## The problem
Format the listing below as a JSON list of strings with one string per line, leaving out blank lines.

## Records provided

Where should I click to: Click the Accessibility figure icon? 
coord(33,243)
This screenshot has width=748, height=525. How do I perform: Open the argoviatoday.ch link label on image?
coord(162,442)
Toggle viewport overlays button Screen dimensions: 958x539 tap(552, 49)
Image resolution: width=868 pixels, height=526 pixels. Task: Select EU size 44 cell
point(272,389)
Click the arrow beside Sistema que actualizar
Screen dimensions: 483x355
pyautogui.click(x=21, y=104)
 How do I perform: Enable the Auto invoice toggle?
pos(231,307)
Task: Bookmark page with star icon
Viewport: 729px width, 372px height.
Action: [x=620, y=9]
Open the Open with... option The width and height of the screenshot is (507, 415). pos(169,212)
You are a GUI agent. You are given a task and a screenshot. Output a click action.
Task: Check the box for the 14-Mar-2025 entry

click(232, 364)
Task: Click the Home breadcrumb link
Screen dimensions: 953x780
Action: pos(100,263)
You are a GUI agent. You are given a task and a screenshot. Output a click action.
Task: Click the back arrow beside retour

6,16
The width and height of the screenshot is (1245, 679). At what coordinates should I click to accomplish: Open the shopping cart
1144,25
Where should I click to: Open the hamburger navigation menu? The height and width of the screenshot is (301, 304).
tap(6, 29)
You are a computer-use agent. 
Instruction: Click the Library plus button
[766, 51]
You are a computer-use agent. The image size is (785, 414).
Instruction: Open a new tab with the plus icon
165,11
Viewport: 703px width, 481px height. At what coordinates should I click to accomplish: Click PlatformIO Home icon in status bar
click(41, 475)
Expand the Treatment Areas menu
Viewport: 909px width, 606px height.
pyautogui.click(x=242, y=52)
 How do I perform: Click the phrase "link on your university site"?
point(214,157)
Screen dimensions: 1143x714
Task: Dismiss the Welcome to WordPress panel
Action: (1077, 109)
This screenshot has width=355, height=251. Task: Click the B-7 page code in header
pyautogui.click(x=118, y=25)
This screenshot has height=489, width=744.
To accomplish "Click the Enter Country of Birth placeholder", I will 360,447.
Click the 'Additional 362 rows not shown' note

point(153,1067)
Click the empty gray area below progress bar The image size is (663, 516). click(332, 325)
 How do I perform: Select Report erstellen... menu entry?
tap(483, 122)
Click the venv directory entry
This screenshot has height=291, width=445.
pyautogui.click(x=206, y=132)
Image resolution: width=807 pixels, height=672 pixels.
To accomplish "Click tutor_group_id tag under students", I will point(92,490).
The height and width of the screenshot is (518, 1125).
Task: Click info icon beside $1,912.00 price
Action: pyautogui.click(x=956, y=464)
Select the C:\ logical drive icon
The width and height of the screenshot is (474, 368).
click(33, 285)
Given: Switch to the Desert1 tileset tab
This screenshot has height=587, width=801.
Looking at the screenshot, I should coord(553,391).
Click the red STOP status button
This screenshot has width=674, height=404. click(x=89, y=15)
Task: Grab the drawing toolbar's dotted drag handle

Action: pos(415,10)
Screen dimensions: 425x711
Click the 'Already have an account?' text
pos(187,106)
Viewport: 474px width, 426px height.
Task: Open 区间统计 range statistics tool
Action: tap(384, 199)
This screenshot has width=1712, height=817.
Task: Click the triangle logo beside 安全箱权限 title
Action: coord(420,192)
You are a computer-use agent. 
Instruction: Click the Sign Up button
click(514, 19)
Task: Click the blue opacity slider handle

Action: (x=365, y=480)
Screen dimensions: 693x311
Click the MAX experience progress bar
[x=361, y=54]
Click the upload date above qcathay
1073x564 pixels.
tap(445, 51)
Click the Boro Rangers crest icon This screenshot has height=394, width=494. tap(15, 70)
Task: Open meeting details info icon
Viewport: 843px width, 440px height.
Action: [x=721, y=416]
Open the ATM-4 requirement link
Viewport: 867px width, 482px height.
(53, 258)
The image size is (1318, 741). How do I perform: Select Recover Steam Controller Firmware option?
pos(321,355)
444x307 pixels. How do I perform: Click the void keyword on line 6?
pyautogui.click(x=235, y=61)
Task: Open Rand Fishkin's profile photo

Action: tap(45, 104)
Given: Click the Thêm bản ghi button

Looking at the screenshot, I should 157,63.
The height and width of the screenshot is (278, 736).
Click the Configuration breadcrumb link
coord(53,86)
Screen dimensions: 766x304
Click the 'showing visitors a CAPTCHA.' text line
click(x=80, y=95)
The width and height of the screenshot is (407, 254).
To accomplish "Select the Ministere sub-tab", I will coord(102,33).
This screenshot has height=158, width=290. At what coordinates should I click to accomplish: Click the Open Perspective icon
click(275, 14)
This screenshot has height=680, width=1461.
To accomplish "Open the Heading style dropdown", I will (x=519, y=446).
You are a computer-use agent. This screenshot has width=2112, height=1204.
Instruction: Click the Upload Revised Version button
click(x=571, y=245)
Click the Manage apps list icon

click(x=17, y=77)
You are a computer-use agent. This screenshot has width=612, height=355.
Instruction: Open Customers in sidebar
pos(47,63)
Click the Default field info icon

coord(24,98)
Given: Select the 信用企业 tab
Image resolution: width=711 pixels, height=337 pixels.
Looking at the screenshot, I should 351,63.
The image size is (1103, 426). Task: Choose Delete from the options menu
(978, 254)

## Output of the exercise
[
  "Where should I click to: Click the Accessibility figure icon? ",
  "coord(33,243)",
  "This screenshot has width=748, height=525. How do I perform: Open the argoviatoday.ch link label on image?",
  "coord(162,442)",
  "Toggle viewport overlays button Screen dimensions: 958x539 tap(552, 49)",
  "Image resolution: width=868 pixels, height=526 pixels. Task: Select EU size 44 cell",
  "point(272,389)",
  "Click the arrow beside Sistema que actualizar",
  "Screen dimensions: 483x355",
  "pyautogui.click(x=21, y=104)",
  " How do I perform: Enable the Auto invoice toggle?",
  "pos(231,307)",
  "Task: Bookmark page with star icon",
  "Viewport: 729px width, 372px height.",
  "Action: [x=620, y=9]",
  "Open the Open with... option The width and height of the screenshot is (507, 415). pos(169,212)",
  "You are a GUI agent. You are given a task and a screenshot. Output a click action.",
  "Task: Check the box for the 14-Mar-2025 entry",
  "click(232, 364)",
  "Task: Click the Home breadcrumb link",
  "Screen dimensions: 953x780",
  "Action: pos(100,263)",
  "You are a GUI agent. You are given a task and a screenshot. Output a click action.",
  "Task: Click the back arrow beside retour",
  "6,16",
  "The width and height of the screenshot is (1245, 679). At what coordinates should I click to accomplish: Open the shopping cart",
  "1144,25",
  "Where should I click to: Open the hamburger navigation menu? The height and width of the screenshot is (301, 304).",
  "tap(6, 29)",
  "You are a computer-use agent. ",
  "Instruction: Click the Library plus button",
  "[766, 51]",
  "You are a computer-use agent. The image size is (785, 414).",
  "Instruction: Open a new tab with the plus icon",
  "165,11",
  "Viewport: 703px width, 481px height. At what coordinates should I click to accomplish: Click PlatformIO Home icon in status bar",
  "click(41, 475)",
  "Expand the Treatment Areas menu",
  "Viewport: 909px width, 606px height.",
  "pyautogui.click(x=242, y=52)",
  " How do I perform: Click the phrase \"link on your university site\"?",
  "point(214,157)",
  "Screen dimensions: 1143x714",
  "Task: Dismiss the Welcome to WordPress panel",
  "Action: (1077, 109)",
  "This screenshot has width=355, height=251. Task: Click the B-7 page code in header",
  "pyautogui.click(x=118, y=25)",
  "This screenshot has height=489, width=744.",
  "To accomplish \"Click the Enter Country of Birth placeholder\", I will 360,447.",
  "Click the 'Additional 362 rows not shown' note",
  "point(153,1067)",
  "Click the empty gray area below progress bar The image size is (663, 516). click(332, 325)",
  " How do I perform: Select Report erstellen... menu entry?",
  "tap(483, 122)",
  "Click the venv directory entry",
  "This screenshot has height=291, width=445.",
  "pyautogui.click(x=206, y=132)",
  "Image resolution: width=807 pixels, height=672 pixels.",
  "To accomplish \"Click tutor_group_id tag under students\", I will point(92,490).",
  "The height and width of the screenshot is (518, 1125).",
  "Task: Click info icon beside $1,912.00 price",
  "Action: pyautogui.click(x=956, y=464)",
  "Select the C:\\ logical drive icon",
  "The width and height of the screenshot is (474, 368).",
  "click(33, 285)",
  "Given: Switch to the Desert1 tileset tab",
  "This screenshot has height=587, width=801.",
  "Looking at the screenshot, I should coord(553,391).",
  "Click the red STOP status button",
  "This screenshot has width=674, height=404. click(x=89, y=15)",
  "Task: Grab the drawing toolbar's dotted drag handle",
  "Action: pos(415,10)",
  "Screen dimensions: 425x711",
  "Click the 'Already have an account?' text",
  "pos(187,106)",
  "Viewport: 474px width, 426px height.",
  "Task: Open 区间统计 range statistics tool",
  "Action: tap(384, 199)",
  "This screenshot has width=1712, height=817.",
  "Task: Click the triangle logo beside 安全箱权限 title",
  "Action: coord(420,192)",
  "You are a computer-use agent. ",
  "Instruction: Click the Sign Up button",
  "click(514, 19)",
  "Task: Click the blue opacity slider handle",
  "Action: (x=365, y=480)",
  "Screen dimensions: 693x311",
  "Click the MAX experience progress bar",
  "[x=361, y=54]",
  "Click the upload date above qcathay",
  "1073x564 pixels.",
  "tap(445, 51)",
  "Click the Boro Rangers crest icon This screenshot has height=394, width=494. tap(15, 70)",
  "Task: Open meeting details info icon",
  "Viewport: 843px width, 440px height.",
  "Action: [x=721, y=416]",
  "Open the ATM-4 requirement link",
  "Viewport: 867px width, 482px height.",
  "(53, 258)",
  "The image size is (1318, 741). How do I perform: Select Recover Steam Controller Firmware option?",
  "pos(321,355)",
  "444x307 pixels. How do I perform: Click the void keyword on line 6?",
  "pyautogui.click(x=235, y=61)",
  "Task: Open Rand Fishkin's profile photo",
  "Action: tap(45, 104)",
  "Given: Click the Thêm bản ghi button",
  "Looking at the screenshot, I should 157,63.",
  "The height and width of the screenshot is (278, 736).",
  "Click the Configuration breadcrumb link",
  "coord(53,86)",
  "Screen dimensions: 766x304",
  "Click the 'showing visitors a CAPTCHA.' text line",
  "click(x=80, y=95)",
  "The width and height of the screenshot is (407, 254).",
  "To accomplish \"Select the Ministere sub-tab\", I will coord(102,33).",
  "This screenshot has height=158, width=290. At what coordinates should I click to accomplish: Click the Open Perspective icon",
  "click(275, 14)",
  "This screenshot has height=680, width=1461.",
  "To accomplish \"Open the Heading style dropdown\", I will (x=519, y=446).",
  "You are a computer-use agent. This screenshot has width=2112, height=1204.",
  "Instruction: Click the Upload Revised Version button",
  "click(x=571, y=245)",
  "Click the Manage apps list icon",
  "click(x=17, y=77)",
  "You are a computer-use agent. This screenshot has width=612, height=355.",
  "Instruction: Open Customers in sidebar",
  "pos(47,63)",
  "Click the Default field info icon",
  "coord(24,98)",
  "Given: Select the 信用企业 tab",
  "Image resolution: width=711 pixels, height=337 pixels.",
  "Looking at the screenshot, I should 351,63.",
  "The image size is (1103, 426). Task: Choose Delete from the options menu",
  "(978, 254)"
]